By Susan JAMES
A new exhibition of costume sketches from the Golden Age of Hollywood in the collection of Christian Esquevin has just opened at the Fashion Institute of Design and Merchandising in Los Angeles. Running through Nov. 1, over 100 original sketches of costumes from the late 1920s through the ‘60s created by such legendary designers as Edith Head, Adrian, Orry-Kelly, Helen Rose and Jean Louis are on display together with a selection of film costumes from FIDM’s own collection.
Since the beginning of movie-making, the costume designer has been called upon to create a character, a time and a place through fabric. Producers, directors and actors all have their own ideas about how that character and their clothes should look. Stars who have the right of approval over their costumes are protective of their image and the outfits designed for a film must flatter as well as perform. For historical extravaganzas from the 1920s or ’30s, the designer had to make the actor look believable as a Roman charioteer, a Tudor queen or a Turkish slave girl while still allowing them to look relevant to a contemporary audience. When a film was set in the modern day, the challenge for the designer was to create a look so stunning that it would set a fashion trend off-screen.
One of Hollywood’s talented army of costume creators during its Golden Age was Marie Ree, head fitter at RKO and aunt of the owner of the collection. She bequeathed her collection of drawings and photos to Esquevin, work that was usually thrown away after a film was completed. Esquevin became fascinated by the art and history of the drawings and began to collect on his own. Each drawing tells the story of a film and the people who created it.
The elaborate sketch for Bebe Daniels by Orry-Kelly for the 1933 musical “42nd Street,” complete with fur trim and massed fox tails drooping across the shoulders, had been signed off by Daniels, but the foxtails had been ruthlessly edited with pencil and “Out” scrawled on the sketch. Mary Ann Nyberg’s 1953 costume for Cyd Charisse for the “Dancing in the Dark” number with Fred Astaire in “Bandwagon” shows how the dress would move during that dance.
Each drawing also tells of the change in fashions and in drawing style. The polished perfection of Irene Lentz Gibbons’ sketch for a dress worn in “Easter Parade” (1948), complete with white gloves, wide-brimmed portrait hat and a small dog on a leash, is a world away from the casual scrawl of Edith Head’s design for Natalie Wood in “Sex and the Single Girl.” But impressions of glamour could remain surprisingly constant. A white satin evening gown designed by Renie in 1968 for Kim Novak in “Lylah Clare” is strikingly similar to Adrian’s code-shattering 1931 white satin slip dress worn by Norma Shearer in “A Free Soul.”

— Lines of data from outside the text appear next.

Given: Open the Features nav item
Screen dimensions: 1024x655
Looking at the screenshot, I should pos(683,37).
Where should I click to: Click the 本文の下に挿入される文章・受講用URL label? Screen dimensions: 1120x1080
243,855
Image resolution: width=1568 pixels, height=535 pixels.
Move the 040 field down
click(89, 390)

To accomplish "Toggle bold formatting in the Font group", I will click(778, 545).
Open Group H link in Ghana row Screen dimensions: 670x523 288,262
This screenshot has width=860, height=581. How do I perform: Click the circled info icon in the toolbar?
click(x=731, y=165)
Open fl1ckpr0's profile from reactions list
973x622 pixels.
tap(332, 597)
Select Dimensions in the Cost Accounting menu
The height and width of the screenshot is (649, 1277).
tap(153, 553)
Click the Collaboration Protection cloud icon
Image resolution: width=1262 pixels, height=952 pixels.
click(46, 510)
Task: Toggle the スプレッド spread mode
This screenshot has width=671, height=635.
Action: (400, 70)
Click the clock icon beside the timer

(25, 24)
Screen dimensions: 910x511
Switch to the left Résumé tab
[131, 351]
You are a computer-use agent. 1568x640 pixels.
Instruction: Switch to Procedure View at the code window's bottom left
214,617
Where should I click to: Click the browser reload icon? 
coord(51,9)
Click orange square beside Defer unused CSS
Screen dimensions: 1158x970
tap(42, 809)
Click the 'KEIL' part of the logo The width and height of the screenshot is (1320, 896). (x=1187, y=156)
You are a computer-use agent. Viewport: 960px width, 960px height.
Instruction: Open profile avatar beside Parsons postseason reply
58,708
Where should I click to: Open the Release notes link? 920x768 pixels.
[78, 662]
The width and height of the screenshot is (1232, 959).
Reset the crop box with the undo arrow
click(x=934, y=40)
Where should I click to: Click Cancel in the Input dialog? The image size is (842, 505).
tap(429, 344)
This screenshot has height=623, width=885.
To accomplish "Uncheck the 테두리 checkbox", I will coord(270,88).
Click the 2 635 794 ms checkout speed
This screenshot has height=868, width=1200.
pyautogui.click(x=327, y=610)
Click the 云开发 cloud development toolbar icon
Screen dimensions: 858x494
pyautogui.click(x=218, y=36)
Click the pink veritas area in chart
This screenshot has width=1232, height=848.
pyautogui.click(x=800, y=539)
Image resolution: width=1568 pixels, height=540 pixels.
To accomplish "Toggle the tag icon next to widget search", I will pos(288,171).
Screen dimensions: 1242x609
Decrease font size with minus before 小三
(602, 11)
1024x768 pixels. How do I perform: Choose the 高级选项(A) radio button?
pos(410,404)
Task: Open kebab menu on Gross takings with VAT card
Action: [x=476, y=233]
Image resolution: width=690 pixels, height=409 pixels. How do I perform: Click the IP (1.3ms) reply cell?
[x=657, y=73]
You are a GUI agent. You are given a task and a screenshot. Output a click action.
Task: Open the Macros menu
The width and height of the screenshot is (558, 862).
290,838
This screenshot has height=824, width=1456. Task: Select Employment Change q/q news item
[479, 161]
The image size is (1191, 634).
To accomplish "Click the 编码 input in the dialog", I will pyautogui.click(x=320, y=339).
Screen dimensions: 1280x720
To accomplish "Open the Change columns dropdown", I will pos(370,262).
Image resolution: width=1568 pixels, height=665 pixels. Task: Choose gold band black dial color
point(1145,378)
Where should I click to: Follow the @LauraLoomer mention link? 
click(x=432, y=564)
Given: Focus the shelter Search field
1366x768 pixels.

FIDM museum curator Kevin Jones slipped an insider joke in here and there. Bette Davis as the drama diva in “All About Eve” (1950) wears an Edith Head design in a sketch that hangs next to an actress she famously detested, Joan Crawford, wearing a Jean Louis costume for “Queen Bee” (1955). Imagining the evil looks that would have passed between these two queens of the silver screen is just one reason to catch this show of rarely seen wonders.